# Stored data entries
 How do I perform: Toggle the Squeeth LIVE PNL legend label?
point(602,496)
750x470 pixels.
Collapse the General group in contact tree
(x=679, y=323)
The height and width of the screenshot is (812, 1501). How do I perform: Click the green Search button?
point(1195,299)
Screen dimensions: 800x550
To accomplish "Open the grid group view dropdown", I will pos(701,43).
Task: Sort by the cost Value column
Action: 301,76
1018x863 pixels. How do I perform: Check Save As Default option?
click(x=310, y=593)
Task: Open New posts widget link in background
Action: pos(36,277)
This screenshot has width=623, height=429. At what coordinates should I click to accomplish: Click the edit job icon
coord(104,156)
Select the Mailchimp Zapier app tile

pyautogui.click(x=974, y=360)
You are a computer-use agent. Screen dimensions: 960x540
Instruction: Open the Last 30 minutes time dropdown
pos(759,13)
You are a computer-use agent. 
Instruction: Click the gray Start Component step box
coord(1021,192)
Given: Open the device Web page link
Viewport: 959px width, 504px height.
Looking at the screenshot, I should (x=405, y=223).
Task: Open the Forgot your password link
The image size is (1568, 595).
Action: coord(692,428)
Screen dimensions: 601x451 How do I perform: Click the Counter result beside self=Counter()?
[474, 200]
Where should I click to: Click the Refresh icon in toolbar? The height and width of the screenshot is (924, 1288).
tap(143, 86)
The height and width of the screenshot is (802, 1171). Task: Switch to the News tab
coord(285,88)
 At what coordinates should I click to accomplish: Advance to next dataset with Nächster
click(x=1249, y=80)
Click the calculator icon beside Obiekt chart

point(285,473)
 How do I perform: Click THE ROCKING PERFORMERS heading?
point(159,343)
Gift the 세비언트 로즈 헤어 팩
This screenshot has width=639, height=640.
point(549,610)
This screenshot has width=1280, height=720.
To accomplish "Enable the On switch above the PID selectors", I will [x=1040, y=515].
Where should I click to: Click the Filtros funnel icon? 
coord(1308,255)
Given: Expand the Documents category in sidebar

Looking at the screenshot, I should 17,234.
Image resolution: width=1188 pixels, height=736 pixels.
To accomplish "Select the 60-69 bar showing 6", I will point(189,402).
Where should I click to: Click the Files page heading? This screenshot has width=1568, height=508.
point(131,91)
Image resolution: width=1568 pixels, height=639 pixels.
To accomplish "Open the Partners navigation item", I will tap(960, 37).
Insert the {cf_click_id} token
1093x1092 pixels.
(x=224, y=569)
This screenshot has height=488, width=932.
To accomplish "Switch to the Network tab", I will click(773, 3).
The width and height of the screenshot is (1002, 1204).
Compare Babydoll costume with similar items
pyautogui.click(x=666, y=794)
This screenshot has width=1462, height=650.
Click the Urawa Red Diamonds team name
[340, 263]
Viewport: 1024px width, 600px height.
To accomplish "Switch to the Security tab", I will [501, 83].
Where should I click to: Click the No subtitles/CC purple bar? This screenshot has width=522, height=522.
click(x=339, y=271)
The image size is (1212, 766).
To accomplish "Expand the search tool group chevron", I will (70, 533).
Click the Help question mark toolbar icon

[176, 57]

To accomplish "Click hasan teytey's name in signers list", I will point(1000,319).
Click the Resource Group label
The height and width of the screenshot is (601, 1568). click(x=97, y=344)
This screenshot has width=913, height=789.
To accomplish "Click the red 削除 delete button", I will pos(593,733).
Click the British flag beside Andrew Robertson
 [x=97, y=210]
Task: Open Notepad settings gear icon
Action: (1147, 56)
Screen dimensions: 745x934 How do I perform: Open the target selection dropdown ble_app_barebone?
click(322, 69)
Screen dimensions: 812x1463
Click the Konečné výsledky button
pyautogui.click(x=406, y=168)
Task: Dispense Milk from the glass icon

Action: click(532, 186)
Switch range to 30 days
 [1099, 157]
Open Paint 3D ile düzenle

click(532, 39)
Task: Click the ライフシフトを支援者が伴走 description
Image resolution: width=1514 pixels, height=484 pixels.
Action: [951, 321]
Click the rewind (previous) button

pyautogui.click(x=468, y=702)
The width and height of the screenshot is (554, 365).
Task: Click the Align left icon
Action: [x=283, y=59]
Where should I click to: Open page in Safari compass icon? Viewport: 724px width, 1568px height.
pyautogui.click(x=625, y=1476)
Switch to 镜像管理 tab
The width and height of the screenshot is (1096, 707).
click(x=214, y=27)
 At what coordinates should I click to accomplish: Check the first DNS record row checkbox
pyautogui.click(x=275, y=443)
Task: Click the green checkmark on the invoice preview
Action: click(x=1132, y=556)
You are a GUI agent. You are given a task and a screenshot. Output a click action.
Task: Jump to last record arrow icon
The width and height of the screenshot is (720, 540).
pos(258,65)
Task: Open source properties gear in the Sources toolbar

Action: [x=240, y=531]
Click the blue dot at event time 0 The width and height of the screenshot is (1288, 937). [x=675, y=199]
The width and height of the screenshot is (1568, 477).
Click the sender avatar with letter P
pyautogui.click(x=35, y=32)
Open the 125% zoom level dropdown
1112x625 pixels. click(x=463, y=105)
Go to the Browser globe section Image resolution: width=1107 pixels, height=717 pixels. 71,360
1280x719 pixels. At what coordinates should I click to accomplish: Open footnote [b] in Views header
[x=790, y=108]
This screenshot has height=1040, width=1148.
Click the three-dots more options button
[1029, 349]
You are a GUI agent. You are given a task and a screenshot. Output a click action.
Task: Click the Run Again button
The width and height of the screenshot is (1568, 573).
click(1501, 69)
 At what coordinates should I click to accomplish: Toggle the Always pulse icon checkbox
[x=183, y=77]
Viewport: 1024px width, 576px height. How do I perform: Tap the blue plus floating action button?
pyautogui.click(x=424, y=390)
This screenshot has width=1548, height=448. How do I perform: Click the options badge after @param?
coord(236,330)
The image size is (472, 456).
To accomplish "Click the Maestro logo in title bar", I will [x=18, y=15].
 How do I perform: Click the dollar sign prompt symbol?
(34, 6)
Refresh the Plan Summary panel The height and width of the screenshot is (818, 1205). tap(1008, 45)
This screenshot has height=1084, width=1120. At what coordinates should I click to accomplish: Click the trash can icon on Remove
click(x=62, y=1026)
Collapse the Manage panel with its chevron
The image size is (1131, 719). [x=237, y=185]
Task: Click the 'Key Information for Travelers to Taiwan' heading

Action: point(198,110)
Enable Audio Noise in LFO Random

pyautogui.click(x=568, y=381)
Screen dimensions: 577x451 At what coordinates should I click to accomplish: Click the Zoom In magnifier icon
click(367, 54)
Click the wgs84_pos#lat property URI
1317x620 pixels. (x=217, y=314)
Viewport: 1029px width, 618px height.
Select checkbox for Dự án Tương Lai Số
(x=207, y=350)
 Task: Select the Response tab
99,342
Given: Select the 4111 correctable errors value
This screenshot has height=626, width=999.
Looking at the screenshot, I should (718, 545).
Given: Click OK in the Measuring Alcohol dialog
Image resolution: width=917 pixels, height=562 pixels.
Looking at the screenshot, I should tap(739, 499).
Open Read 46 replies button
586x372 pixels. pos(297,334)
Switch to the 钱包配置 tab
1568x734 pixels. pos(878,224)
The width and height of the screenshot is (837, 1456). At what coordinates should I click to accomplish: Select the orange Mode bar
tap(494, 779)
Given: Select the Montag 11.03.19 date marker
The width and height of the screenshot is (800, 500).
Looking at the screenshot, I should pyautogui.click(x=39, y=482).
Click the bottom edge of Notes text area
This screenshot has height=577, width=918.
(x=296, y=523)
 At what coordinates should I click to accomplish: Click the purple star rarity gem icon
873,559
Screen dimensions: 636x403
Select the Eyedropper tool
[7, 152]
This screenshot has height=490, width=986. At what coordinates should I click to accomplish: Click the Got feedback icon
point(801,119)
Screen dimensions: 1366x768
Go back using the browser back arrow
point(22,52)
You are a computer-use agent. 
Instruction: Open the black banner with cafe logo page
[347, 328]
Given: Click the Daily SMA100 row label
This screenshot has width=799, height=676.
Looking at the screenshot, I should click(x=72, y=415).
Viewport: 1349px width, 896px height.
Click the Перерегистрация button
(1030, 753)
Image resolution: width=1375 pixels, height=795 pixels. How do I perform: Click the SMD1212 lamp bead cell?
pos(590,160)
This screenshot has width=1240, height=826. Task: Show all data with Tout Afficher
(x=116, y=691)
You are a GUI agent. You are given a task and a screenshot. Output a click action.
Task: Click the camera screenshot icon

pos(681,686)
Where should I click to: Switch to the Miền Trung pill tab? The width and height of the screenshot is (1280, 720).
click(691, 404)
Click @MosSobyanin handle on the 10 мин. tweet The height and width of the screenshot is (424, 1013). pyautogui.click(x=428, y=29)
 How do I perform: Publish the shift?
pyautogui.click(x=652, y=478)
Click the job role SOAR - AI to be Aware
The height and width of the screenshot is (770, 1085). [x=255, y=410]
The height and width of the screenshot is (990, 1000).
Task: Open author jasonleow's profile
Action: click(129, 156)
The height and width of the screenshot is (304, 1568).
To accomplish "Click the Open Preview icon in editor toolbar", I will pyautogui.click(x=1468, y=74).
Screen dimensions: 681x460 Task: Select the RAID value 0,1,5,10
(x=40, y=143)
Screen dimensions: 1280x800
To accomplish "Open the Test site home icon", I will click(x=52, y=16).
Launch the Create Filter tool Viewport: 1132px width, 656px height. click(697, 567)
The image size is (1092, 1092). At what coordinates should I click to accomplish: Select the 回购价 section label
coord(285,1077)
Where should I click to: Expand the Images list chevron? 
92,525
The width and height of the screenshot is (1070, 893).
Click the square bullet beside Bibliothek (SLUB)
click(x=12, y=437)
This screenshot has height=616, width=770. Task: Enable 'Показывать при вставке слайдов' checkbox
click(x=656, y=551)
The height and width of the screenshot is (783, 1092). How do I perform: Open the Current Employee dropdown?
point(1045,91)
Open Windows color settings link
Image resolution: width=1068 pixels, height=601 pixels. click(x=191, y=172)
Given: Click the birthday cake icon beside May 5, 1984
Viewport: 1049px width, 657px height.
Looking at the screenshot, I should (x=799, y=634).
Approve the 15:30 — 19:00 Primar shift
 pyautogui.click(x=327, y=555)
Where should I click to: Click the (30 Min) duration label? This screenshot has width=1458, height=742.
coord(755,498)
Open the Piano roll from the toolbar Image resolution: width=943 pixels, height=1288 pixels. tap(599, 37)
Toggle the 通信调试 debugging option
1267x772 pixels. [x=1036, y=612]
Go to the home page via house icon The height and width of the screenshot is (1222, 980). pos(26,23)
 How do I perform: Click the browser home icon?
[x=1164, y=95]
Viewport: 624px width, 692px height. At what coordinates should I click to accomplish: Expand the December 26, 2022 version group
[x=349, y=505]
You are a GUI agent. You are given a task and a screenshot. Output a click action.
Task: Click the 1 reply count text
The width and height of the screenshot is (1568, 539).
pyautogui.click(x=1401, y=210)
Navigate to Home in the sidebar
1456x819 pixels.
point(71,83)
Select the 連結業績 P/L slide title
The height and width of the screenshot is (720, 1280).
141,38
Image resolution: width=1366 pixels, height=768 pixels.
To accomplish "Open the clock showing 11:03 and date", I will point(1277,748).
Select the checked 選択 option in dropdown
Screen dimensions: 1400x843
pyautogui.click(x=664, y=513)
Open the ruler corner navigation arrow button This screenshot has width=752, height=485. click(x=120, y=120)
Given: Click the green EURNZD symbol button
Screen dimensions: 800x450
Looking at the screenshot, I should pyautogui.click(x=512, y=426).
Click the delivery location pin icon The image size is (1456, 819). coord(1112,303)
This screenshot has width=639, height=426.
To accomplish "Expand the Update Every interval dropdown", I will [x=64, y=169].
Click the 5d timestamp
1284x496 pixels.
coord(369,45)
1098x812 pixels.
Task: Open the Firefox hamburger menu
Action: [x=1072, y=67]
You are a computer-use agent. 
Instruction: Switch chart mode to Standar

# Task brief
From the records above, transcribe exactly the run of lines that opens with the line holding "Open Windows color settings link" and closes with the line holding "Select the checked 選択 option in dropdown", both included.

# Output for this exercise
Open Windows color settings link
Image resolution: width=1068 pixels, height=601 pixels. click(x=191, y=172)
Given: Click the birthday cake icon beside May 5, 1984
Viewport: 1049px width, 657px height.
Looking at the screenshot, I should (x=799, y=634).
Approve the 15:30 — 19:00 Primar shift
 pyautogui.click(x=327, y=555)
Where should I click to: Click the (30 Min) duration label? This screenshot has width=1458, height=742.
coord(755,498)
Open the Piano roll from the toolbar Image resolution: width=943 pixels, height=1288 pixels. tap(599, 37)
Toggle the 通信调试 debugging option
1267x772 pixels. [x=1036, y=612]
Go to the home page via house icon The height and width of the screenshot is (1222, 980). pos(26,23)
 How do I perform: Click the browser home icon?
[x=1164, y=95]
Viewport: 624px width, 692px height. At what coordinates should I click to accomplish: Expand the December 26, 2022 version group
[x=349, y=505]
You are a GUI agent. You are given a task and a screenshot. Output a click action.
Task: Click the 1 reply count text
The width and height of the screenshot is (1568, 539).
pyautogui.click(x=1401, y=210)
Navigate to Home in the sidebar
1456x819 pixels.
point(71,83)
Select the 連結業績 P/L slide title
The height and width of the screenshot is (720, 1280).
141,38
Image resolution: width=1366 pixels, height=768 pixels.
To accomplish "Open the clock showing 11:03 and date", I will point(1277,748).
Select the checked 選択 option in dropdown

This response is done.